Kawaii adalah kualitas keimutan, khususnya dalam konteks budaya Jepang. kawaisa (可愛さ) (keadaan imut, nomina) telah menjadi unsur penting dalam budaya populer Jepang, hiburan, busana, makanan, mainan, penampilan, dan mannerisme. Kawaii (可愛い) sebagai adjektiva secara harfiah berarti imut-imut, comel, molek, atau mungil.
Akar kata dari kawaisa dan kawaii adalah kawai yang dibentuk dari kanji ka (可), berarti dapat (bisa) ditambah ai (愛), berarti cinta. Istilah kawaii telah memiliki arti kedua sebagai cakep, manis (potongannya), mendingan, patut, mempesona.

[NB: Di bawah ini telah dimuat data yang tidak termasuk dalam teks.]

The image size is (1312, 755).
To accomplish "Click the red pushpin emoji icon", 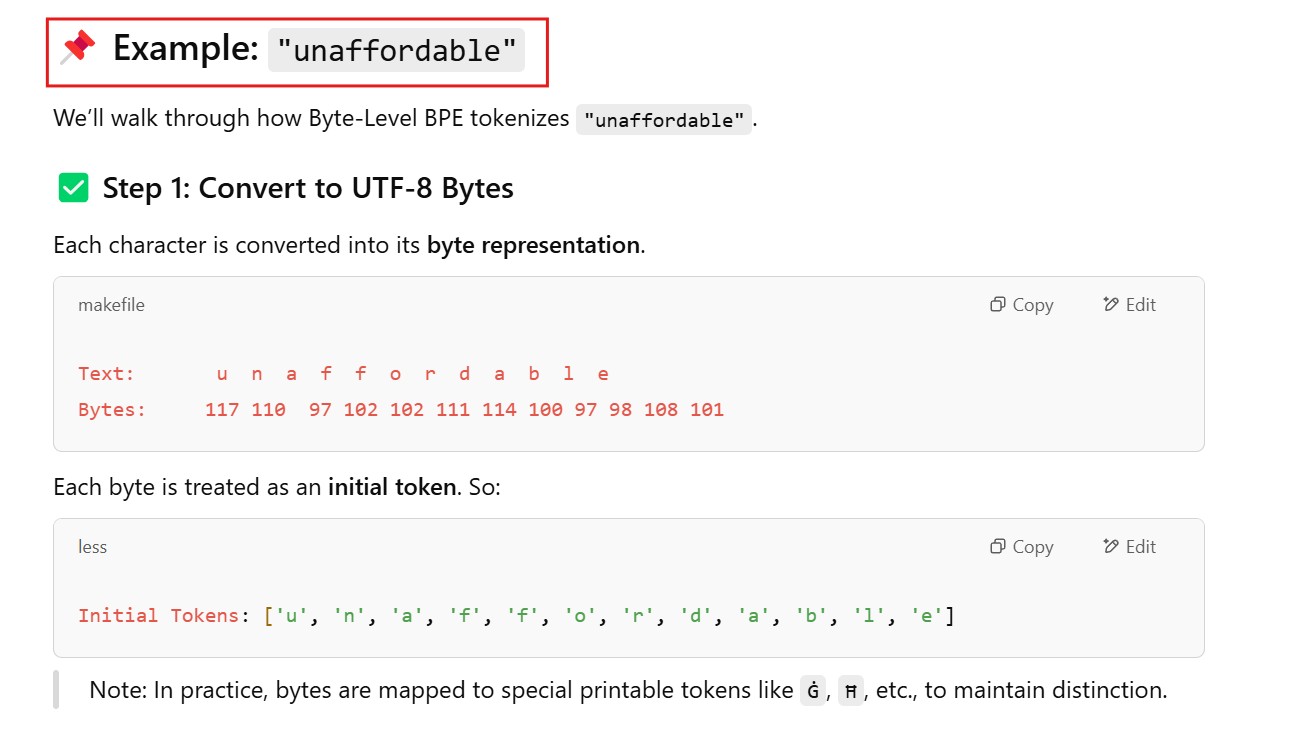I will pos(78,47).
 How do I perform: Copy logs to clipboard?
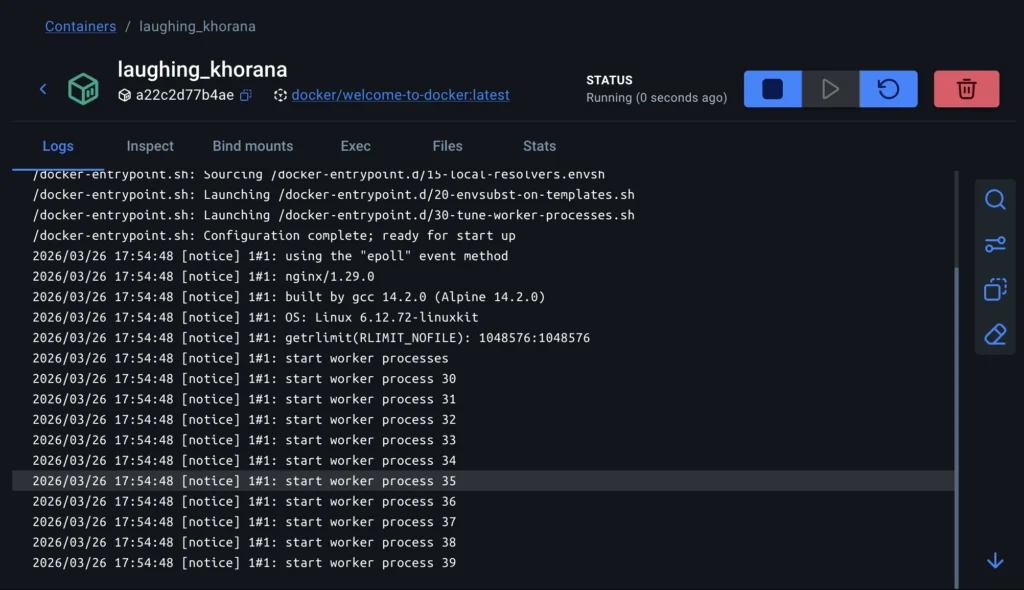(x=995, y=290)
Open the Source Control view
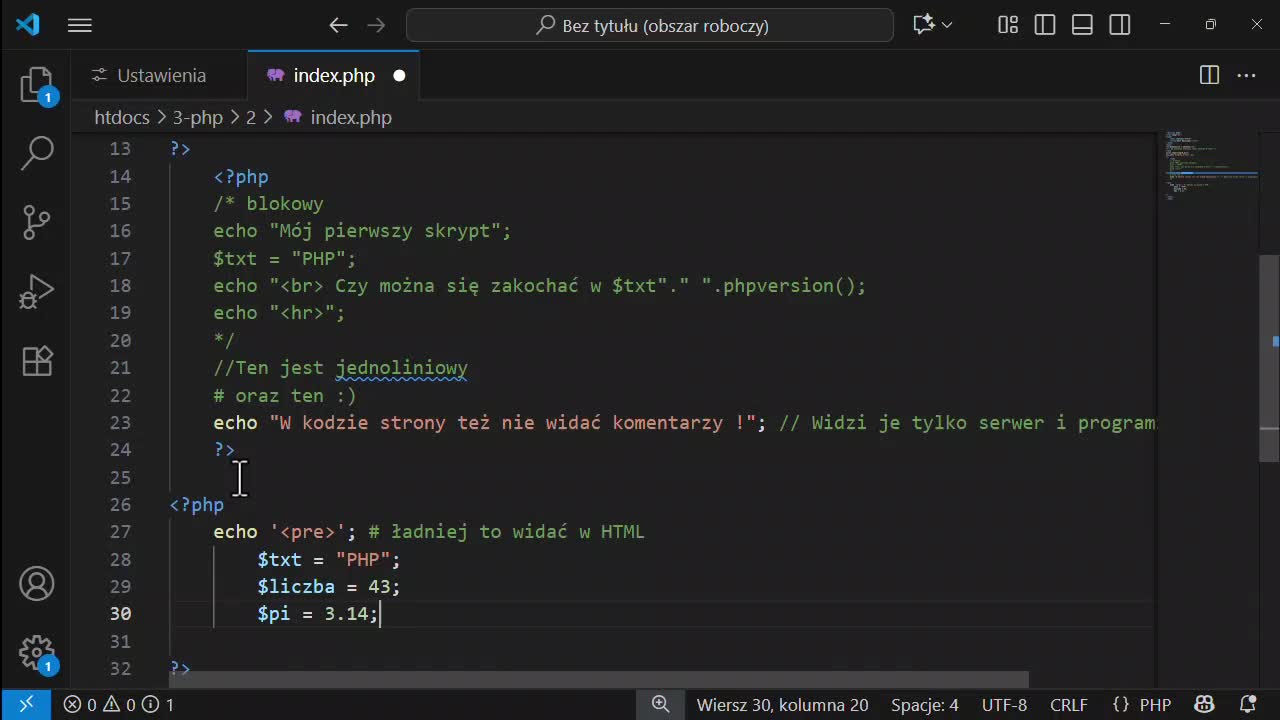Viewport: 1280px width, 720px height. pyautogui.click(x=37, y=222)
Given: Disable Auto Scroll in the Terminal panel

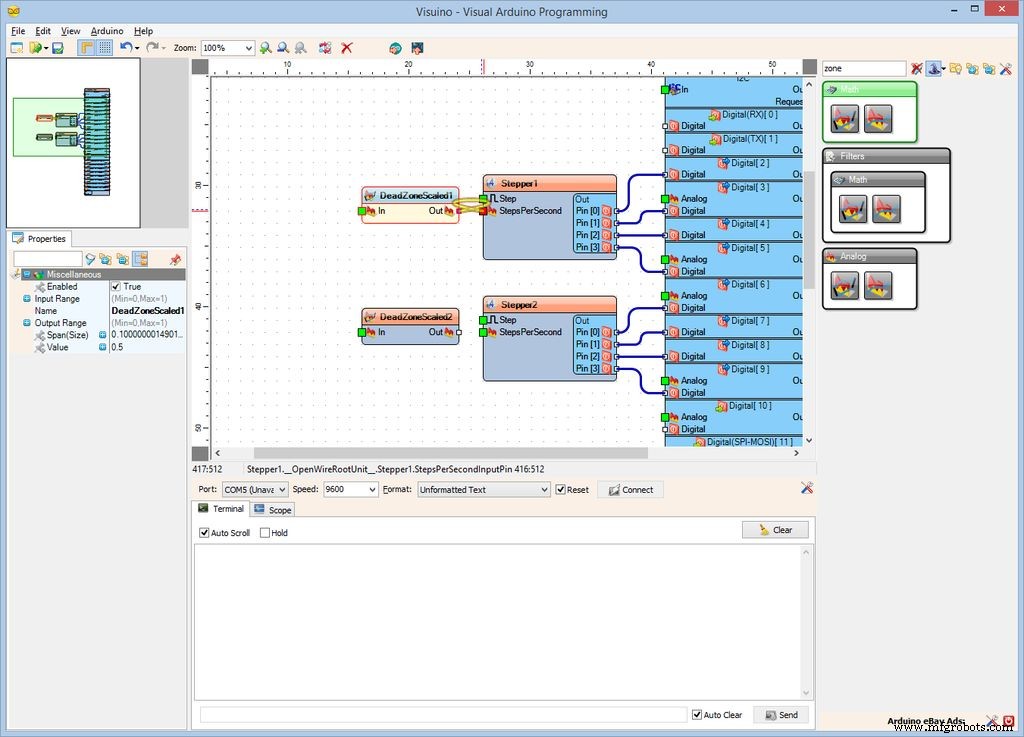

Di Jepang, laki-laki dan perempuan diharapkan untuk tampil imut. Bahkan ada kecenderungan pria Jepang mencukur bulu kaki mereka untuk meniru penampilan aseksual.
Sebagian besar pria Jepang tertarik kepada wanita yang memiliki
barang-barang imut, karena hal tersebut mengingatkan mereka kepada
gadis-gadis kecil, dan wanita Jepang berusaha bertindak imut untuk menarik perhatian pria. Penelitian oleh perusahaan kosmetik Kanebo
mengungkap bahwa wanita Jepang usia 20 tahunan hingga 30 tahunan lebih
menyukai "penampilan imut" dengan "wajah bulat kekanak-kanakan". (Sumber: Wikipedia)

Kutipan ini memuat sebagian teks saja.